The marine aquarium hobby has been dominated by corals–reef tanks–for quite a while now. As a consequence, over time, aquarists have shied away from many of the cool predatory fish groups in favor of “reef-safe” types. For sure, the designation of reef-safe doesn’t necessarily suggest a peaceful disposition; just think back on some of the tangs or dottybacks you’ve owned. Conversely, some predators are actually quite peaceful in the sense that they don’t attack any animals that they cannot swallow. Indeed, many of these predators won’t even harm corals. The only thing that disqualifies their reef-safeness is their tendency to consume smaller fish as well as shrimps, clams, etc.
That all being said, the somewhat vague and fluid term “reef-safe” certainly might be stretched to include a less conventional, large reef aquarium community featuring groupers, lionfish, tuskfish, puffers, moray eels, etc. In other words, a community that may include predators so long as they are not coral predators. While these fish cannot be trusted with small, vulnerable, tasty animals of certain kinds, they will (more or less) spare your corals. But they get do get BIG and require oversized aquaria. There are exceptions to this, however; one such exception is the frogfish.
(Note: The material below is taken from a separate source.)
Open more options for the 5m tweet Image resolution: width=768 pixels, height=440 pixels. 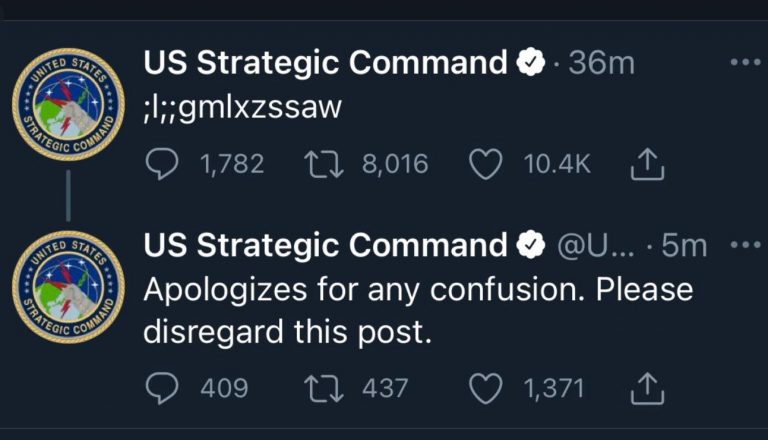click(745, 244)
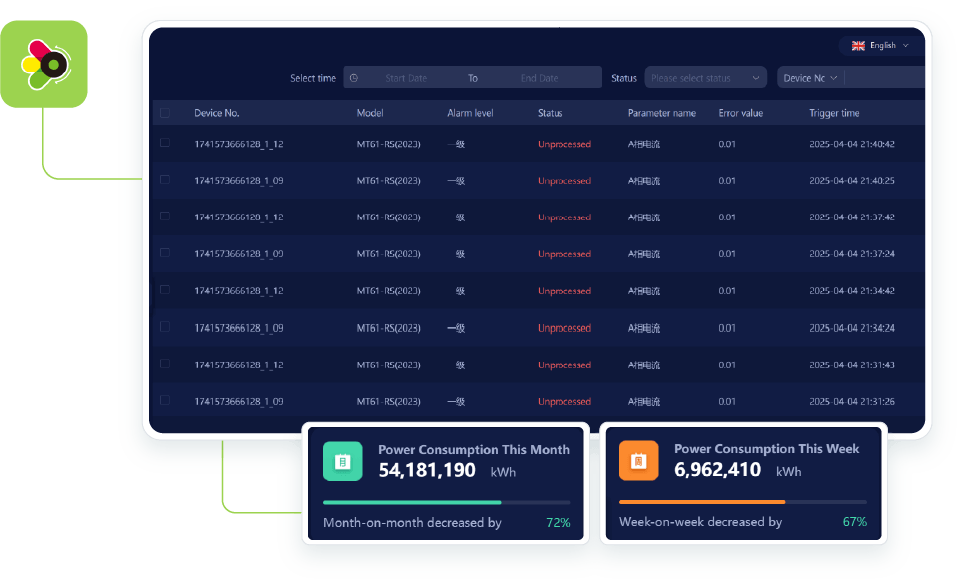Click the colorful app logo icon
Viewport: 963px width, 586px height.
pos(44,64)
Frogfish are a group of small (usually less than four or five inches length), shallow-water anglerfish that make up the family Antennariidae. Most if not all of the anglers you’ll ever encounter in the aquarium trade belong to this family. One big reason for this (in addition to the fact that many anglers live in very deep water) is that most of the other anglerfishes grow to large sizes. In addition to their modest mass, frogfish are (like most of their angler brethren) extremely slow-moving, low-energy animals and therefore can be kept in relatively (we stress relatively) small tanks.
Frogfish natural history
Antennariids occur in nearly all tropical and subtropical marine waters (with one notable exception being the Mediterranean Sea, oddly enough). The greatest abundance of frogfish lies within the tropics, with Indonesia being a particularly rich frogfish hot spot.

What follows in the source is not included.